■ What is asked:
1. Answer these questions using the text on the Ducks' roster:
(a) Which goaltender began the season on the IR?
(b) Which player is averaging 20-plus minutes per game early in the season?
(c) At what overall position was Nic Kerdiles selected in the 2012 draft?
2. Rewrite the listing below with every "icon" changed to "button", keeping everything else the same. Omit the pictures.

■ Quoted text:
---*---

Finally, we have the goaltenders, free agent signing Ryan Miller also began the season on the IR, but it doesn’t appear like he’ll be out for too much longer. Obviously the Ducks are having some injury troubles, and with some key players too. But injuries happen to all teams at some point or another, so it can’t be a major excuse, although they’re at current disadvantage nonetheless. The positive for them is that they’re a deep enough team to manage the situation until these players return to full health.
There are no rookies on the roster to open the season for the Ducks. Last season’s rookies Ondrej Kase, Jaycob Megna and Brandon Montour are all working their way into defined roles once again. More specifically Montour who is averaging 20-plus minutes per game in the early going of the season, but also Kase who is seeing some power-play time.
Nic Kerdiles may be the first rookie we see this season for this team. Kerdiles is 23 years old and was selected 36th overall back in the 2012 draft and would likely get the call to fill in a bottom-six role. In the 2016 NHL draft, the Ducks had two late first round picks and used them on American left-winger Max Jones (24th overall) and Canadian centreman Sam Steel (30th overall). Jones is pegged as a power forward type, standing at 6’3” 203lbs, while Steel is a smaller high skill type of player. Keep your eye out for both at this winter’s World Junior Championship.

---*---

■ Data shown:

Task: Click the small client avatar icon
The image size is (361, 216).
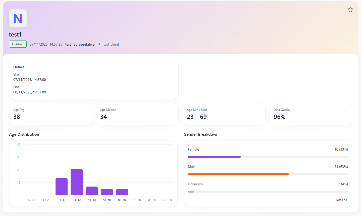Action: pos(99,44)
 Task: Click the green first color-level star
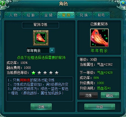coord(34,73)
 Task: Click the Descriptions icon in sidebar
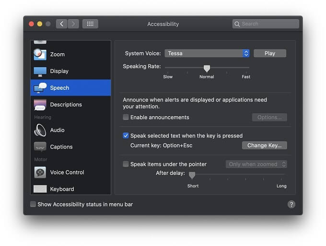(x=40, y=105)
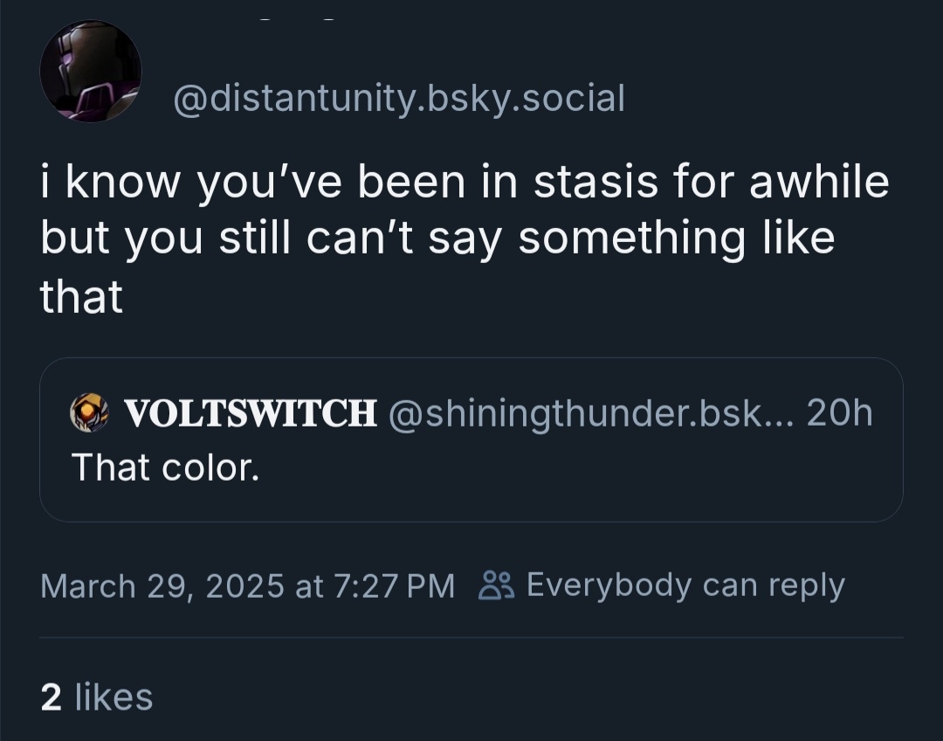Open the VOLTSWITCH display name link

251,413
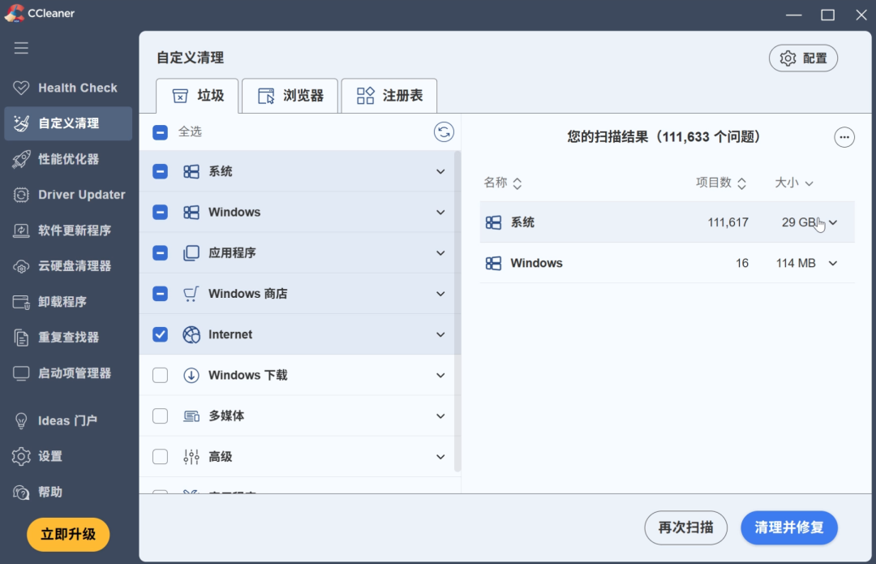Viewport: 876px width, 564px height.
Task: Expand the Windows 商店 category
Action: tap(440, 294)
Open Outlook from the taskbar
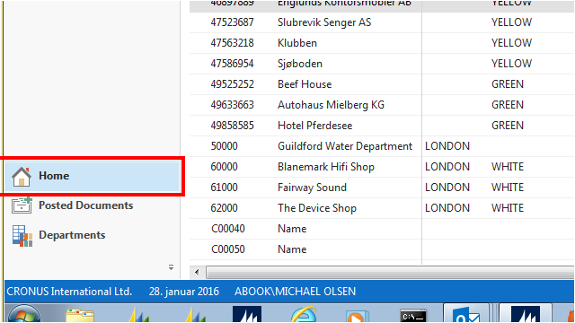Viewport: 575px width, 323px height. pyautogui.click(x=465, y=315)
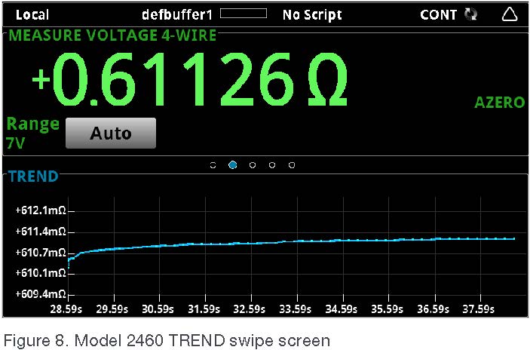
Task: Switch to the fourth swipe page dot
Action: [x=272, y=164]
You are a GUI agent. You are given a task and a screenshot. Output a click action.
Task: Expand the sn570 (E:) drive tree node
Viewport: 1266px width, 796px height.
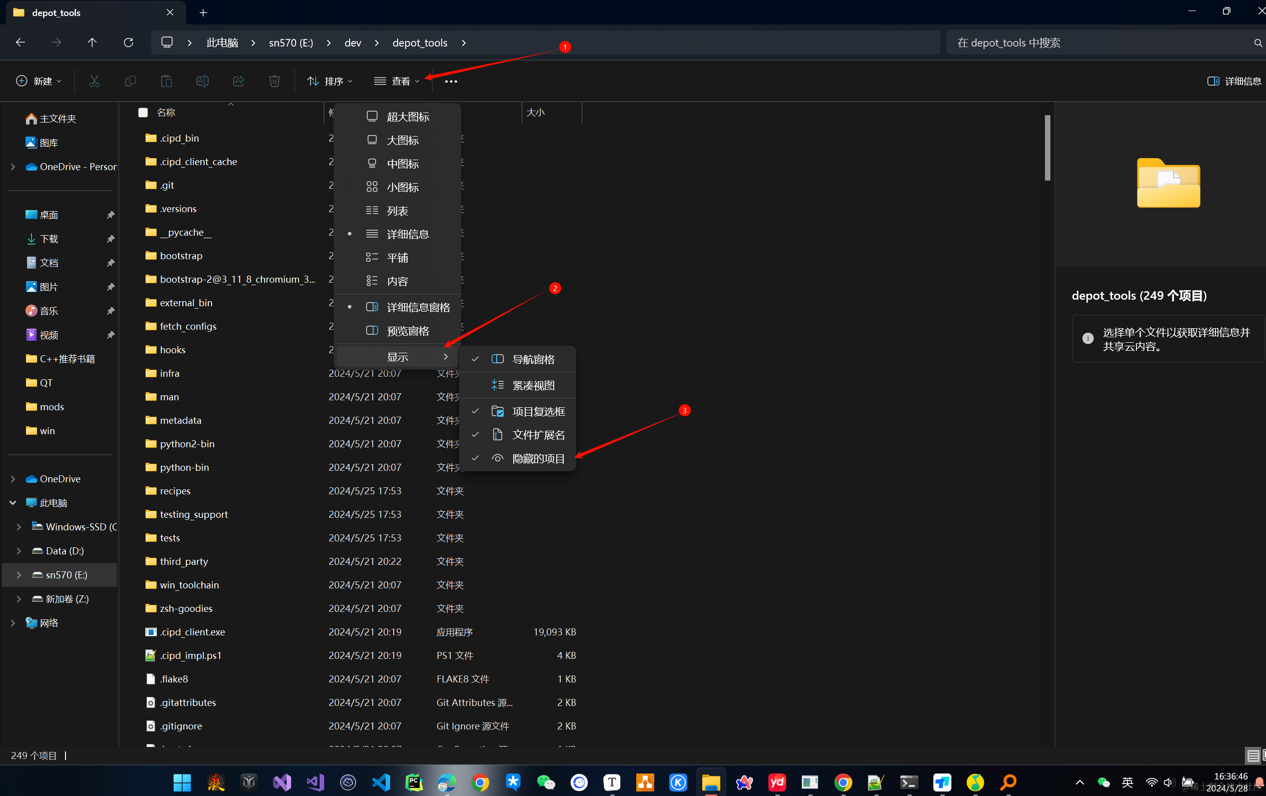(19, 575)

---*---

■ Responses to the tasks:
1.
(a) Ryan Miller
(b) Brandon Montour
(c) 36th overall

2.
Task: Click the small client avatar button
The image size is (361, 216).
Action: pos(99,44)
 Task: Click the green first color-level star
coord(34,73)
 Task: Click the Descriptions button in sidebar
(x=40, y=105)
Open the VOLTSWITCH display name link

251,413
Viewport: 876px width, 564px height.
Task: Expand the Windows 商店 category
Action: tap(440, 294)
Open Outlook from the taskbar
Viewport: 575px width, 323px height. pyautogui.click(x=465, y=315)
Task: Switch to the fourth swipe page dot
Action: [x=272, y=164]
You are a GUI agent. You are given a task and a screenshot. Output a click action.
Task: Expand the sn570 (E:) drive tree node
Viewport: 1266px width, 796px height.
(19, 575)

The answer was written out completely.